God uses tangible things to His ends. The birth of Jesus would have felt ordinary if not for the prophecies in the Old Testament. It probably even felt like a bad time to give birth: away from home, the guest room already filled, having to travel with a newborn. But Jesus was to be born in Bethlehem. God brought them there through the census, but His timing is why Mary went into labor while they were there even if He worked within the physical realm to accomplish His purposes.

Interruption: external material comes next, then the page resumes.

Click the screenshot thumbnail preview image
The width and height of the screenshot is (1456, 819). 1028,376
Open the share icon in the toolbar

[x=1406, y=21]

And despite what seemed like unideal circumstances, Mary worked with what was before her. She laid her baby in a manger. She didn't get hung up on the resources she expected to have at home. God always provides, but we don't always see His provision because it doesn't match our expectations. Mary and God may very likely have had different ideas of what Jesus's birth would look like. What mother imagines lying her baby in a feeding trough? But this beginning is essential to the gospel message. God humbled Himself into becoming man, and the circumstances of His birth reflect the humility He was born into.
These humble beginnings are reflected too in Christ's first visitors, chosen by God to bear witness to the events which had taken place.
The shepherds were not the kings and queens we'd expect to bow before the King of Kings but were of a low social status. And yet their position as shepherds is one Christ so often identifies with. He is the Good Shepherd, looking after his flock, finding lost sheep, and teaching them His voice. He uplifts the role of a shepherd throughout His ministry by making us His flock, but from the very beginning He honors shepherds by inviting them to be His witnesses.
Like with Zechariah, the angel appeared to the shepherds in their daily circumstances. The shepherds were faithful in the ordinary, which God used for the special, the memorable, and the extraordinary. It's easy to become dissatisfied or unmotivated with the mundane, the practical, the patterns of every day life, but it's in that very place that an angel appears to the shepherds. Only in their faithfulness to their daily responsibilities and callings are they positioned to hear the good news. And while we might not expect a heavenly host to appear at our job (though I'm sure neither did those shepherds), God continually blesses us in the daily rhythms of our lives. Whether by becoming a testimony to those around us or by seeing God in all the moments we take for granted, when we live like we believe in God's supernatural presence within the ordinary, we tend to notice Him more in those places than we would otherwise.